- Outfielder
- Born: December 18, 1983 (age 42) Walnut Creek, California, U.S.
- Batted: LeftThrew: Left

MLB debut
- August 1, 2010, for the Cleveland Indians

Last appearance
- June 30, 2013, for the Miami Marlins

MLB statistics
- Batting average: .225
- Home runs: 0
- Runs batted in: 7
- Stats at Baseball Reference

Teams
- Cleveland Indians (2010); Miami Marlins (2013);

= Jordan Brown (baseball) =

American baseball player (born 1983)

Jordan Cassidy Brown (born December 18, 1983) is an American former professional baseball outfielder. He played in Major League Baseball (MLB) for the Cleveland Indians and Miami Marlins in 2010 and 2013.

==Amateur career==
Brown attended Vacaville High School in Vacaville, California, and played college baseball for the University of Arizona. In 2004, he played collegiate summer baseball with the Orleans Cardinals of the Cape Cod Baseball League and was named a league all-star.

==Professional career==
===Cleveland Indians===
Brown was drafted by the Cleveland Indians in the fourth round of the 2005 Major League Baseball draft, and was named the Topps Carolina League Player of the Year for 2006. In 2007, Brown was named Eastern League MVP and Rookie of the Year while playing for the Akron Aeros. Brown batted .333 with 11 home runs and 76 RBI. He was named the Indians' 2007 Minor League Player of the Year (receiving the "Lou Boudreau Award").

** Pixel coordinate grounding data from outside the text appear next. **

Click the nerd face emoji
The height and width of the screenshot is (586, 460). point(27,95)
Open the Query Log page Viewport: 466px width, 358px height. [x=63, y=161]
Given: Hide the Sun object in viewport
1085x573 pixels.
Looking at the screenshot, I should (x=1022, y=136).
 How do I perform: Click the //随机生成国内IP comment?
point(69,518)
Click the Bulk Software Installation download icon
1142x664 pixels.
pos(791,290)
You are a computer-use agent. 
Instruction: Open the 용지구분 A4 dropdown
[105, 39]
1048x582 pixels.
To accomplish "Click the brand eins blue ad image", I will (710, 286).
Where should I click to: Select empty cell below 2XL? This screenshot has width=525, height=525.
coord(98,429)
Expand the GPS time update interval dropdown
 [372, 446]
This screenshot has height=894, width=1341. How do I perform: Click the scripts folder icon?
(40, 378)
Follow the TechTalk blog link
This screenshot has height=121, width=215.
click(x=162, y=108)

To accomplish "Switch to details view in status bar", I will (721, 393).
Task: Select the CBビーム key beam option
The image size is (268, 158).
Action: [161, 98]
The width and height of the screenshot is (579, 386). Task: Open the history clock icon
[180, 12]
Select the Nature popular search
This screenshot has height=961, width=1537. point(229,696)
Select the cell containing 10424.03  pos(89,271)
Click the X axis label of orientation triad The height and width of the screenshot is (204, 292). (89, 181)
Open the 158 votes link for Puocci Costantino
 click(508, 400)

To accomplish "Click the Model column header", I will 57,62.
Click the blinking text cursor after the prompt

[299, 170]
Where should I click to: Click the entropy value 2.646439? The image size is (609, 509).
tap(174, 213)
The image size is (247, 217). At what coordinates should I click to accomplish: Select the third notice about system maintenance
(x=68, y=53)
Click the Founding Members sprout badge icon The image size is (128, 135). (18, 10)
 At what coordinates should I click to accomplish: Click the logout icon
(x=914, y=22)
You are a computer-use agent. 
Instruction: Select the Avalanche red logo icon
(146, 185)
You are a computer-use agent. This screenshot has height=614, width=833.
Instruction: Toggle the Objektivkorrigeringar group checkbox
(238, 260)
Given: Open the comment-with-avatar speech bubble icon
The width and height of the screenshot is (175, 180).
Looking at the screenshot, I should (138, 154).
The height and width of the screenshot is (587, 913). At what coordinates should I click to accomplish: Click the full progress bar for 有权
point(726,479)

Brown was designated for assignment by the Indians on January 6, 2011, removing him from the 40-man roster. He was subsequently ourighted to the Triple-A Columbus Clippers on January 14.

===Milwaukee Brewers===
On May 2, 2011, Brown was traded to the Milwaukee Brewers in exchange for cash considerations. He spent most of the 2011 season with the Triple-A Nashville Sounds, and hit .317 with eight home runs and 51 RBI in 100 games with the team. Brown elected free agency following the season on November 2.

===Piratas de Campeche===
On January 22, 2012, Brown signed a minor league contract with the Houston Astros organization. However, on April 17, he signed with the Piratas de Campeche of the Mexican League. In 11 games for Campeche, Brown batted .191/.261/.310 with one home run and six RBI.

===Milwaukee Brewers (second stint)===
On May 1, 2012, Brown signed a minor league contract to return to the Milwaukee Brewers organization. In 104 appearances for the Triple-A Nashville Sounds, he slashed .306/.346/.440 with eight home runs and 37 RBI. Brown elected free agency following the season on November 2.

===Miami Marlins===
On December 3, 2012, Brown signed a minor league contract with the Miami Marlins. On May 20, 2013, the Marlins selected Brown's contract, adding him to their active roster. He played in 14 games for the team, batting .200/.235/.267 with no home runs and five RBI. On September 3, Brown was designated for assignment by Miami, and was sent outright to the Triple-A New Orleans Zephyrs two days later. He elected free agency on October 1.

===Texas Rangers===
On February 7, 2014, Brown signed a minor league contract with the Texas Rangers. In 32 games split between the Double-A Frisco RoughRiders and Triple-A Round Rock Express, he batted .212/.286/.363 with four home runs and 10 RBI. Brown was released by the Rangers organization on May 12.

===Piratas de Campeche (second stint)===
On June 3, 2014, Brown signed with the Piratas de Campeche of the Mexican League. In 61 appearances for Campeche, he batted .318/.363/.480 with eight home runs and 41 RBI. Brown was released by the Piratas on February 17, 2015.